An overview of Balukhali refugee camp in Cox's Bazar in March. Authorities have been evacuating and resettling 200,000 refugees sheltering in risky areas prone to flooding and landslides. (ucanews.com photo)

 

The ministry had an emergency meeting in Dhaka on May 1 to determine action plans to tackle flooding and landslides. The meeting also covered the situation of nearly one million Rohingya refugees living in Cox's Bazar in southeast Bangladesh.

Disaster Management and Relief Minister Mofazzal Hossain Chowdhury told journalists that disaster preparations are in place.

"We are prepared early for any kind of disaster including flooding, heavy rain, landslide and deaths in lightning strikes. Local government offices in every district have been advised to stay alert for any emergency," Chowdhury said.

All districts have been allocated 200 metric tonnes of rice, corrugated iron sheets and 500,000 taka (US$5,880) to respond to disasters in the primary stage, the minister said.

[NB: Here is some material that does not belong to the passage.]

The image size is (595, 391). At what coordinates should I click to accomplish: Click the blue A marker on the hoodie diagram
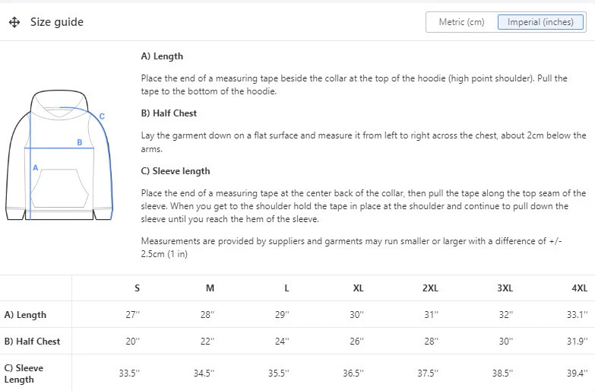click(x=35, y=167)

"Out of about 1.1 million Rohingya sheltering in Bangladesh, about 200,000 living in risky areas prone to flooding and landslides are being evacuated to safe areas. The military and navy have been advised to remain ready for an emergency response," Chowdhury added.

Shah Kamal, secretary of the ministry, told ucanews.com that 100,000 Rohingya have already been moved to safer ground and the rest are being evacuated.

Pintu William Gomes, senior manager of disaster management at Catholic charity Caritas, said preparations are in place to tackle emergencies that also cover refugees.

"Bangladesh has greatly improved its disaster warning system. Early preparation by the government is welcome, and we have plans to collaborate with them," Gomes told ucanews.com.

Caritas has been helping with the evacuation and resettlement of 20,000 Rohingya families in Cox's Bazar.